> **Description of the task**
Retype, word for word, the line holding "You are a computer-use" and each line after it down to the end of the data; pictures are not copied.

───── Data excerpts ─────

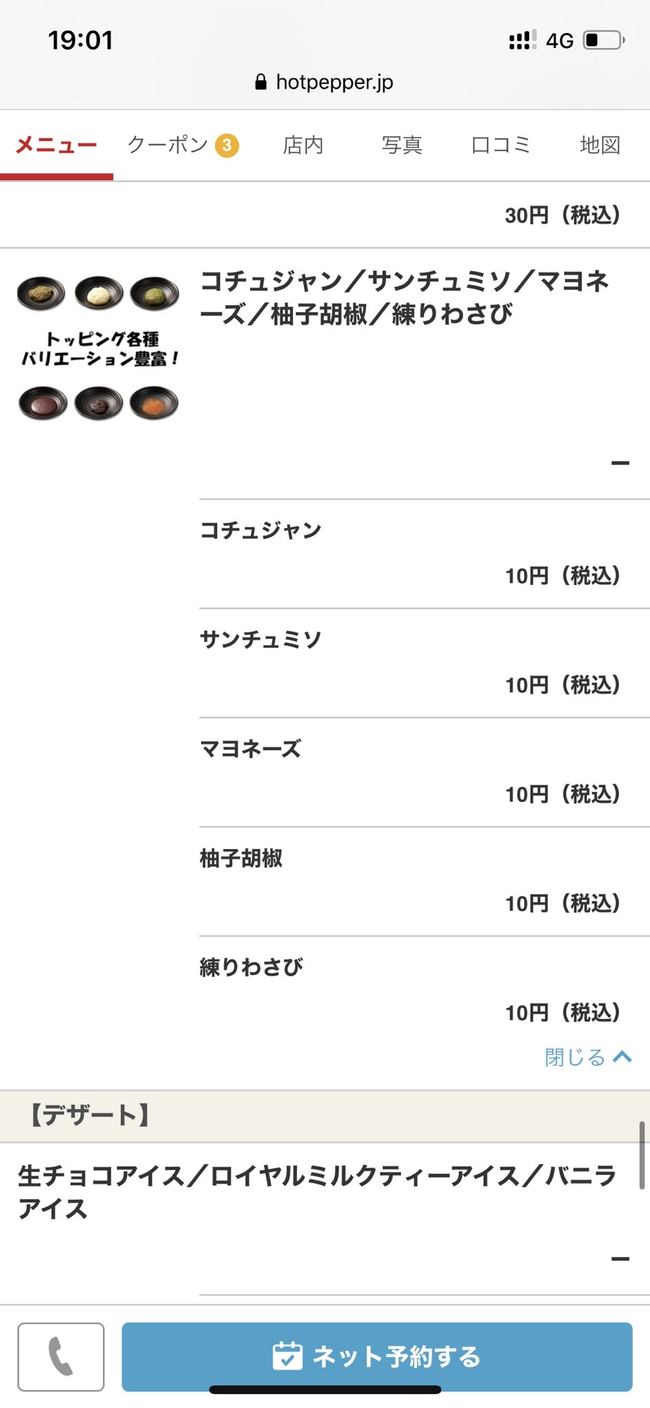Select the メニュー tab

tap(56, 145)
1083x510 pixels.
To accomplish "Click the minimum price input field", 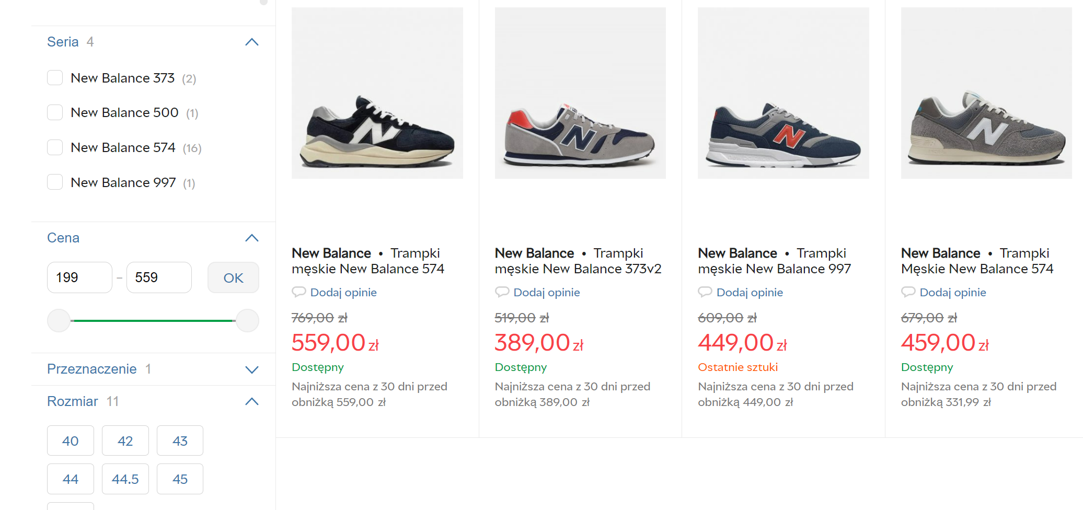I will (x=79, y=277).
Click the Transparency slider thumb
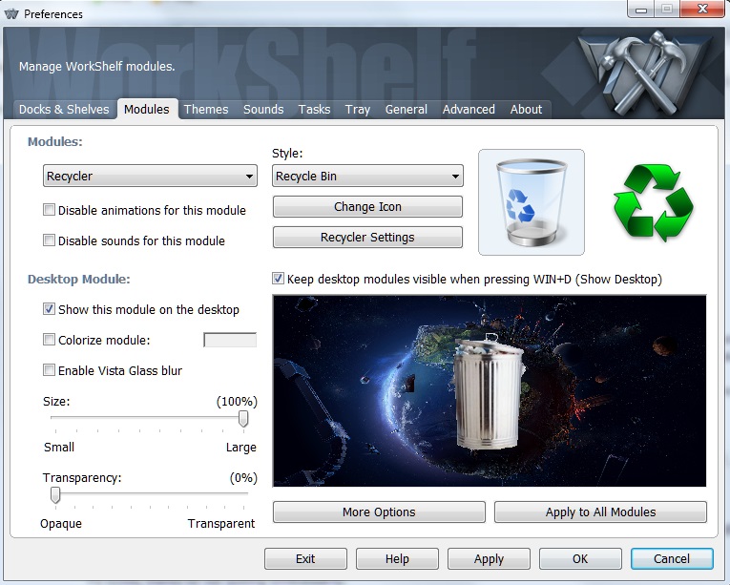Viewport: 730px width, 585px height. coord(55,494)
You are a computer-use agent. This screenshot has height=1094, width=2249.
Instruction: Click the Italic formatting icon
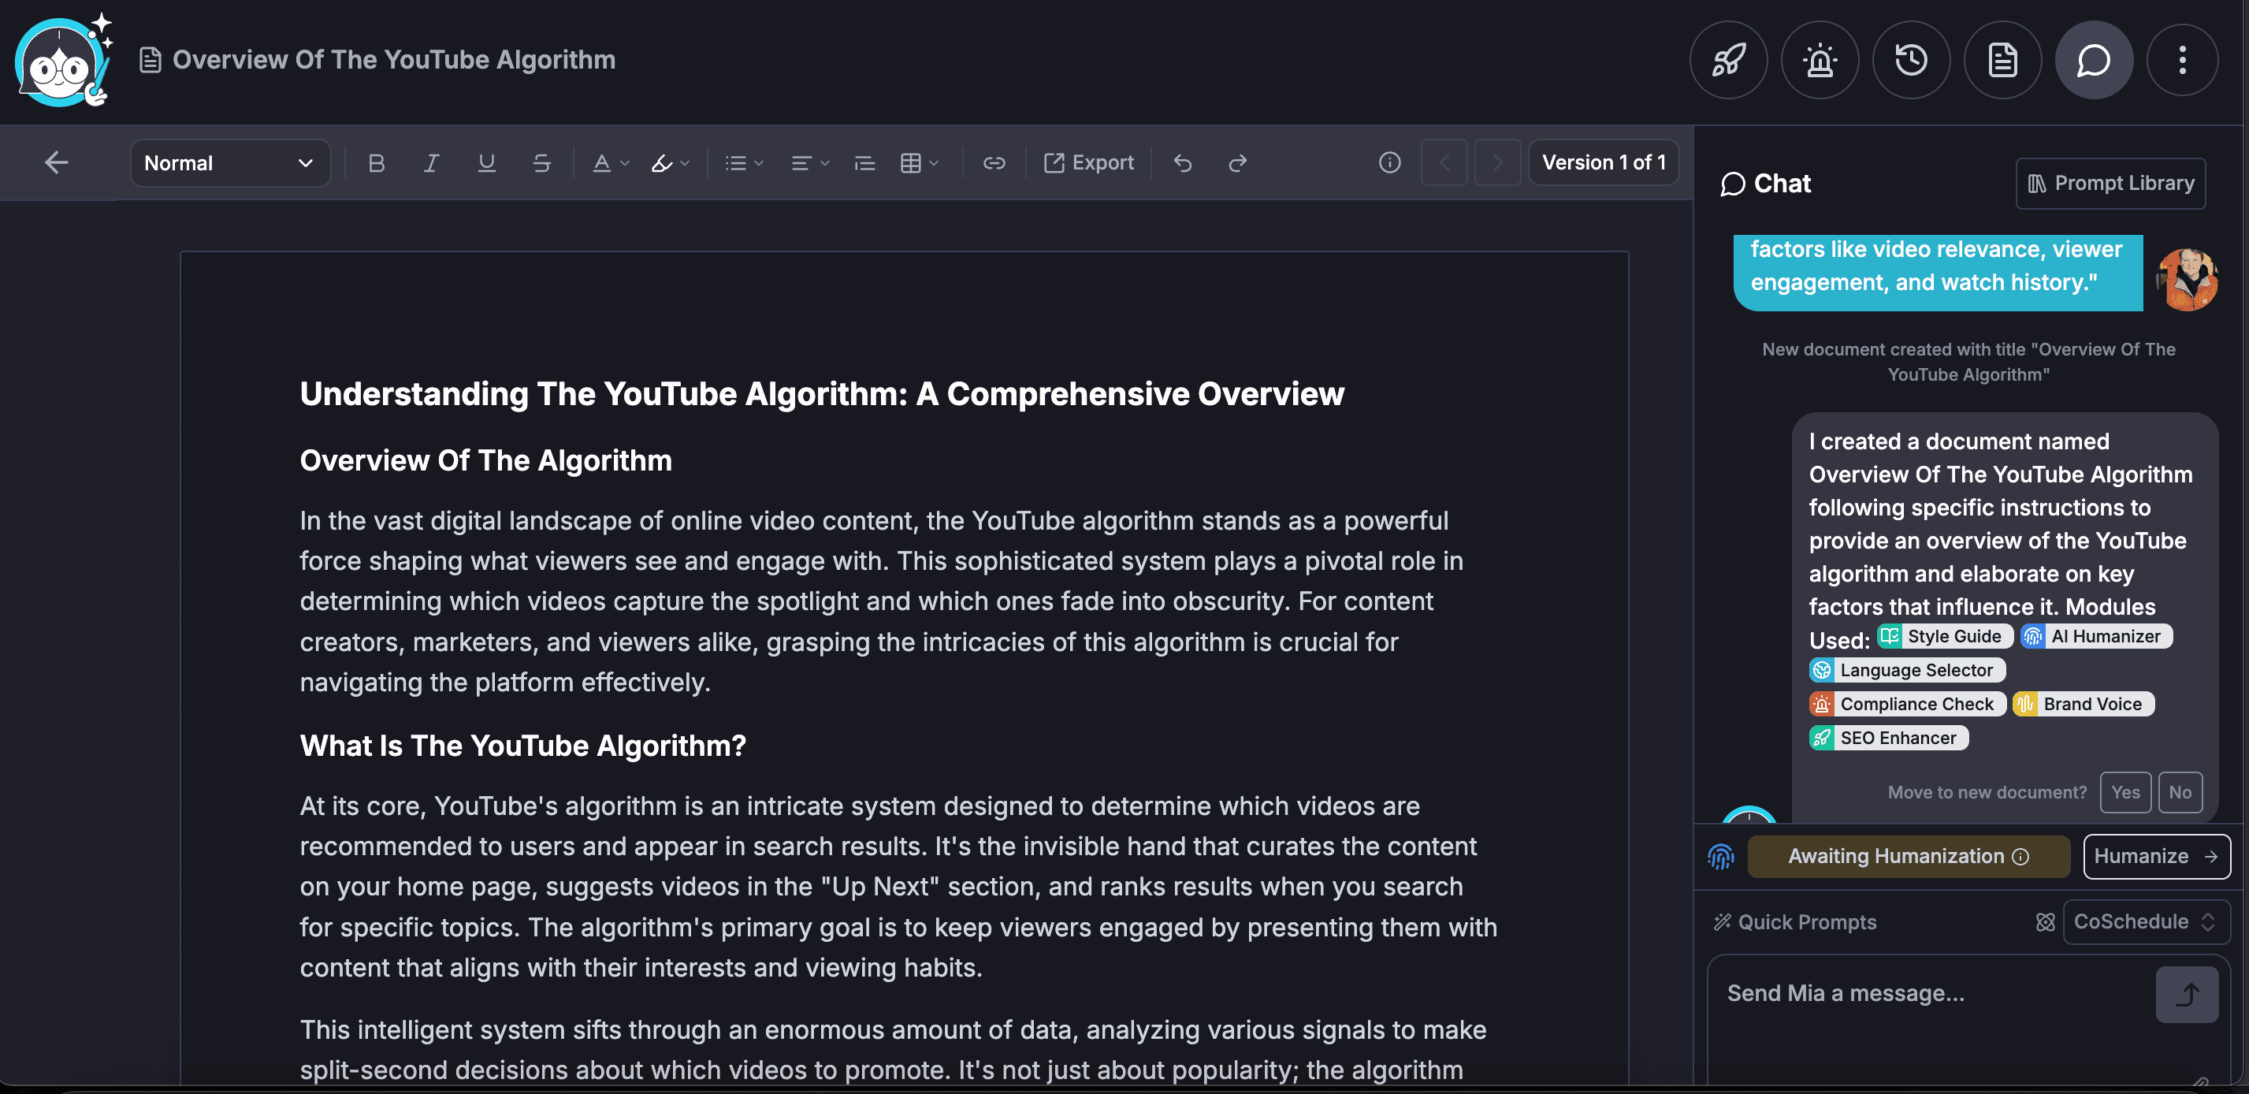click(430, 162)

─────

> **Solution for this task**
You are a computer-use agent. This screenshot has height=1094, width=2249.
Instruction: Click the Italic formatting icon
click(430, 162)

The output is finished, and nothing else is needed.